Later I adjusted the patch files with conditional wrappers and then on a whim, checked to see how many of the four patches were actually required.  What I discovered was that only one file must be patched and it needs both of the two patches within the GeyserAdjustableContainer.lua file.  I have since submitted a pull request for this patch to upstream Mudlet so that either my corrections will be applied for FreeBSD or better understanding of the issue will lead to changes which may obsolete FreeBSD specific patches for it.

After I setup git with my email and user name, I had to fix the dubious directory permission/ownership setting in git to quiet that complaint.  I had to add my github token file to my root in the jail, so I can copy and paste it, or maybe copy from outside and paste it into the console.  I also may want to eventually add any number of aliases or scripts that would make porting easier within the jail.  One thing that will be very nice is that the options for any port can be different within the jail than outside.  This means that when I rebuild luanti or mudlet for the latest commit, when I build it to use, I can leave the options set to only those that I personally need or want.  I won't need to tick and then untick for the two builds, but also there will need to be two builds because one is in the jail.  I frequently did build twice normally, so this will be a small improvement.

Sylve jail thoughts

Using sylve via librewolf is with a console screen in the browser.  This is a bit different than an xterm, the cursor is a blinking bar on the left edge of the current occupied space or character which takes a little getting used to.  Another difference is that I like to use the mouse to select and paste which is common for Unix/X but can be challenging in the sylve console.  Instead of select with one mouse button and paste with another, its select and control-v to paste.  This is functional but a little strange.  Selecting within the console can be difficult to limit to the line you desire, primarily if the line is near the bottom edge.

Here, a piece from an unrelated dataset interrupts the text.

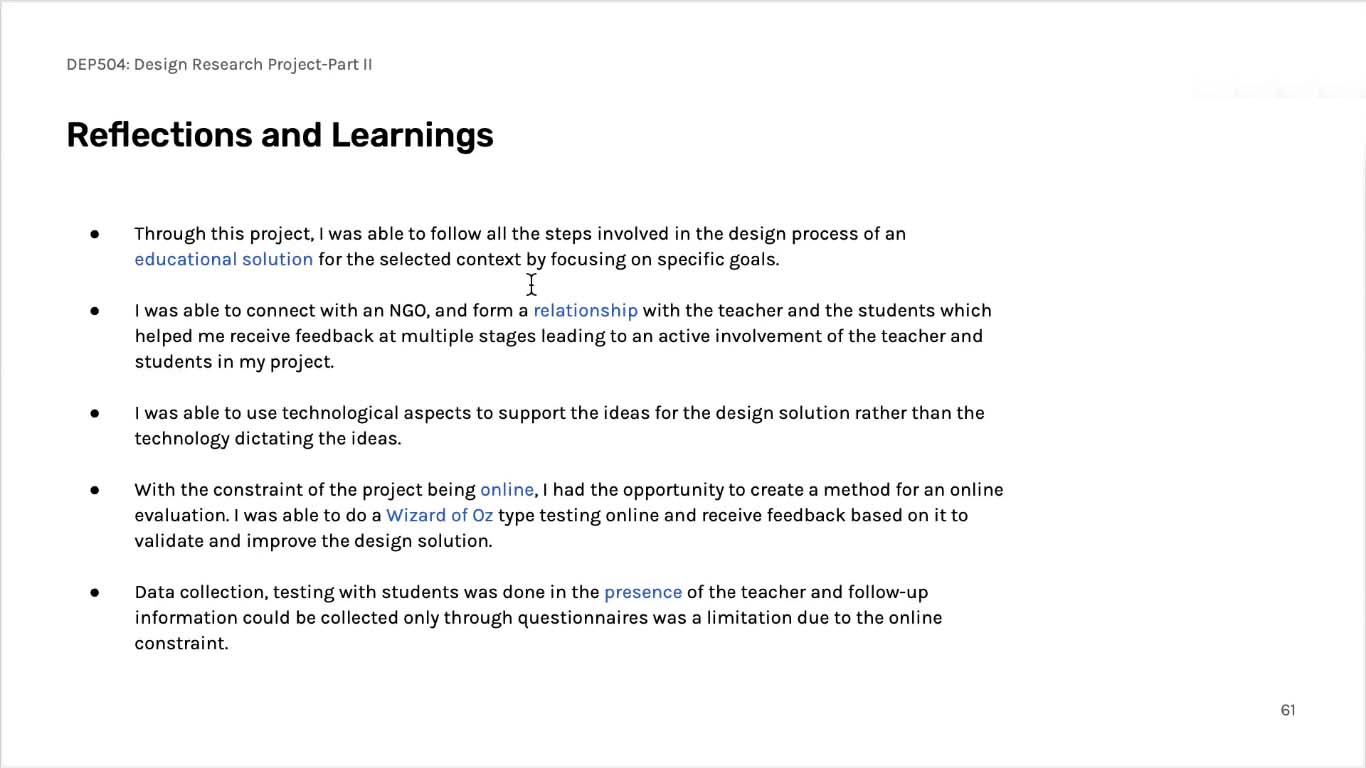Click the blue "presence" link
The height and width of the screenshot is (768, 1366).
(x=643, y=593)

I had moments when sylve (or librewolf) forgot that I was typing in the console, and it took a little bit to sort of wake it up, or maybe it simply did not scroll to match what was displayed.  There is also some weirdness with how the option screen for a port configuration appears to me, a bit washed out and a kind of broken almost graph-paper appearance though all a pale blue.  I don't know why it looks like this, except that it is some kind of interpretation by either sylve or librewolf.  Its not something I could determine as able to be changed.

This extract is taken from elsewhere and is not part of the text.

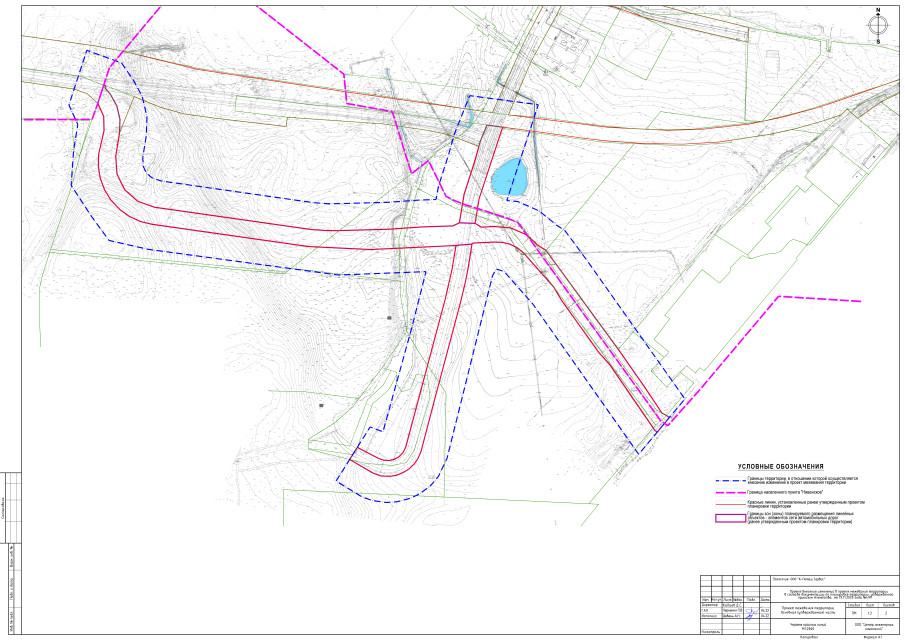905x640 pixels.
Task: Click the "УСЛОВНЫЕ ОБОЗНАЧЕНИЯ" legend heading
Action: 780,467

We can change the font size and color or background color from a gear icon in the upper right, so I chose green text on black, and size 14 font.  Closing that dialog after the change sometimes leaves it accessible, so pressing return or clicking the console could brings it back, but it is easily hidden again and doesn't appear unintentionally another time.

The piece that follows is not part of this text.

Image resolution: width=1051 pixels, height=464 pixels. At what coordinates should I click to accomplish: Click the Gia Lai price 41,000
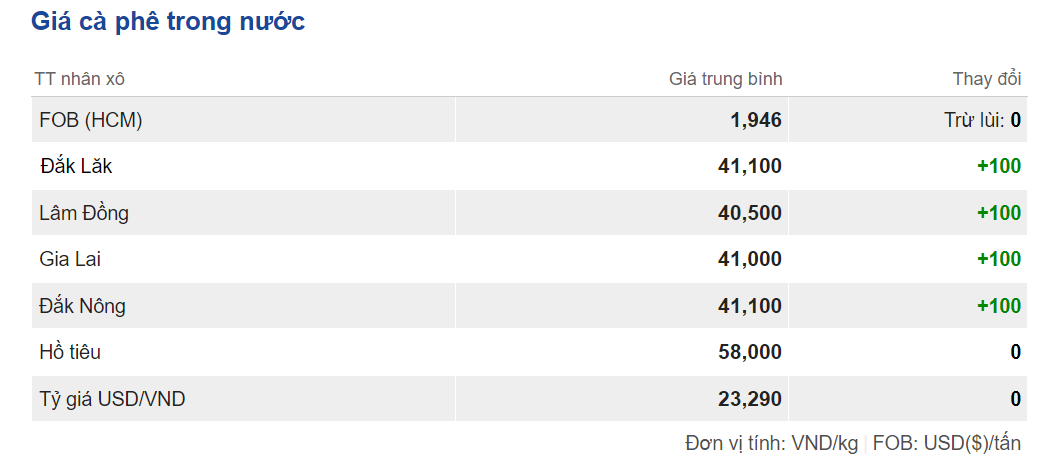click(x=749, y=259)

I figured out how to get the text in the console to have a gap between it and the bounds of the window with a little CSS but I was unable to figure out how to get the lines in the textarea to have a bit more spacing, and I have not yet checked whether I can use CSS to adjust the cursor.

.terminal-wrapper
{
    padding-left:8px;
    padding-top: 4px;
    padding-bottom: 4px;
    user-select: auto!important;
}

Sylve is definitely functional for use to setup a jail and to stop or start it, and I will be continuing to use it for that function, as well as for the virtual machine I setup previously.  I believe I can access a jail with a simple chroot into it since its localhost, so if I wanted, I could do similarly as with the VM and reach it with an ordinary xterm but with chroot instead of ssh.  Perhaps I am misremembering or it might have been a thing with Warden, so I was wrong, but it seems as though using sh is also the way to access the jail if I do not use the sylve console.